LATIHAN -
a) Salin ulang dengan tepat bagian teks tentang B3 mulai dari "Membunuh manusia dalam" sampai dengan "dalam beberapa detik.".
b) Menurut teks tentang B3, cairan setan dibuat dari campuran zat apa saja?

Membunuh manusia dalam jumlah banyak tidak hanya karena penyakit biologis. B3 juga termasuk salah satu cara efektif dalam pembunuhan massal. Yang menjadi masalah adalah pengawasan B3 dirasa masih sangat longgar. Salah satu indikatornya adalah kemudahan dalam mendapatkan material tersebut.
Sebagai contoh adalah cairan setan. Zat yang juga disebut sebagai air raja (nama Latin Aqua Regia) adalah larutan yang dibuat dari pencampuran asam klorida pekat (HCl) dan asam nitrat pekat (HNO3). Tutorial cara pembuatannya cukup banyak tersedia di Youtube. Penggunaan cairan ini terkenal dalam aksi pencurian kendaraan bermotor (curanmor) dengan melarutkan logam. Di film, cairan ini seperti liur alien yang jika menetes k elogam bisa membuat lubang hanya dalam beberapa detik.
Hasil pencarian bahan pembuat cairan setan (atas) dan video tutorial pembuatan cairan setan (bawah).

BAHAN SUMBER -
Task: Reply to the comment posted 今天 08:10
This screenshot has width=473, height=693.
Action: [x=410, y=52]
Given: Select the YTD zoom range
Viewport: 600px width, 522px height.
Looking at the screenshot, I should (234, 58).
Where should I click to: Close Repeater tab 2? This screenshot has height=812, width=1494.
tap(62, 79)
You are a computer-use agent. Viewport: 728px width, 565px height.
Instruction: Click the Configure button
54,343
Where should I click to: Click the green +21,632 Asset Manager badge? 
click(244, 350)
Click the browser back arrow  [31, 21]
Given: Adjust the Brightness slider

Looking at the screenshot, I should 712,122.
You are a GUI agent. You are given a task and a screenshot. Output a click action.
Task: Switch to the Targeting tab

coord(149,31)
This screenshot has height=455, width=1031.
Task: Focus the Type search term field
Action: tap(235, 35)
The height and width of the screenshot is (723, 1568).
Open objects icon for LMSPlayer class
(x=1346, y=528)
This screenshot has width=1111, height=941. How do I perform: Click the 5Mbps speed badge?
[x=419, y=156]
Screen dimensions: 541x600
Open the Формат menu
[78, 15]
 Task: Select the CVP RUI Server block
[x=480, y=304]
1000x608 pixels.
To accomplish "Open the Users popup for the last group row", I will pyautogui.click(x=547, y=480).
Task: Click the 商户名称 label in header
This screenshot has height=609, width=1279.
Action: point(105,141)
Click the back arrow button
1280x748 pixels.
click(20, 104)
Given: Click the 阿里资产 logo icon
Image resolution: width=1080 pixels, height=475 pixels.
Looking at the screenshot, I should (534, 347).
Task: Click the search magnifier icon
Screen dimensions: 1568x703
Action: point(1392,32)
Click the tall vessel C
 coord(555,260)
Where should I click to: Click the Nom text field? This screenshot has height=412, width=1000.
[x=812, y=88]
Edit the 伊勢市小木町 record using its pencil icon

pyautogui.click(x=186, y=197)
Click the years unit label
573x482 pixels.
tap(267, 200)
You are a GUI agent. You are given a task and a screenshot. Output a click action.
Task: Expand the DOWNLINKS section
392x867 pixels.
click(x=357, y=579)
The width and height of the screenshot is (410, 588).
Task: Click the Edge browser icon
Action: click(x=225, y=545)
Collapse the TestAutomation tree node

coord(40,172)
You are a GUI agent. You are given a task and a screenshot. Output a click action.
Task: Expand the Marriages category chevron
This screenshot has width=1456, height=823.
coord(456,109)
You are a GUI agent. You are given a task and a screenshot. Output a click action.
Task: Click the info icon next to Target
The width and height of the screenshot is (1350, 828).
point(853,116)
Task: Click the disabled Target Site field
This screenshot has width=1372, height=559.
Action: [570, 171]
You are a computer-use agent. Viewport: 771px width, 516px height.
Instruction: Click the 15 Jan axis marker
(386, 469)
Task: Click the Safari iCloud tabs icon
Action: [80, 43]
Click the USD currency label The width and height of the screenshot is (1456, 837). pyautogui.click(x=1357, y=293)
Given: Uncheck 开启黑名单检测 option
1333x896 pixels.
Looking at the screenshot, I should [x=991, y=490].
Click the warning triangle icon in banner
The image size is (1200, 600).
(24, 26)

KUNCI JAWABAN -
a)
Membunuh manusia dalam jumlah banyak tidak hanya karena penyakit biologis. B3 juga termasuk salah satu cara efektif dalam pembunuhan massal. Yang menjadi masalah adalah pengawasan B3 dirasa masih sangat longgar. Salah satu indikatornya adalah kemudahan dalam mendapatkan material tersebut.
Sebagai contoh adalah cairan setan. Zat yang juga disebut sebagai air raja (nama Latin Aqua Regia) adalah larutan yang dibuat dari pencampuran asam klorida pekat (HCl) dan asam nitrat pekat (HNO3). Tutorial cara pembuatannya cukup banyak tersedia di Youtube. Penggunaan cairan ini terkenal dalam aksi pencurian kendaraan bermotor (curanmor) dengan melarutkan logam. Di film, cairan ini seperti liur alien yang jika menetes k elogam bisa membuat lubang hanya dalam beberapa detik.

b) Asam klorida pekat (HCl) dan asam nitrat pekat (HNO3).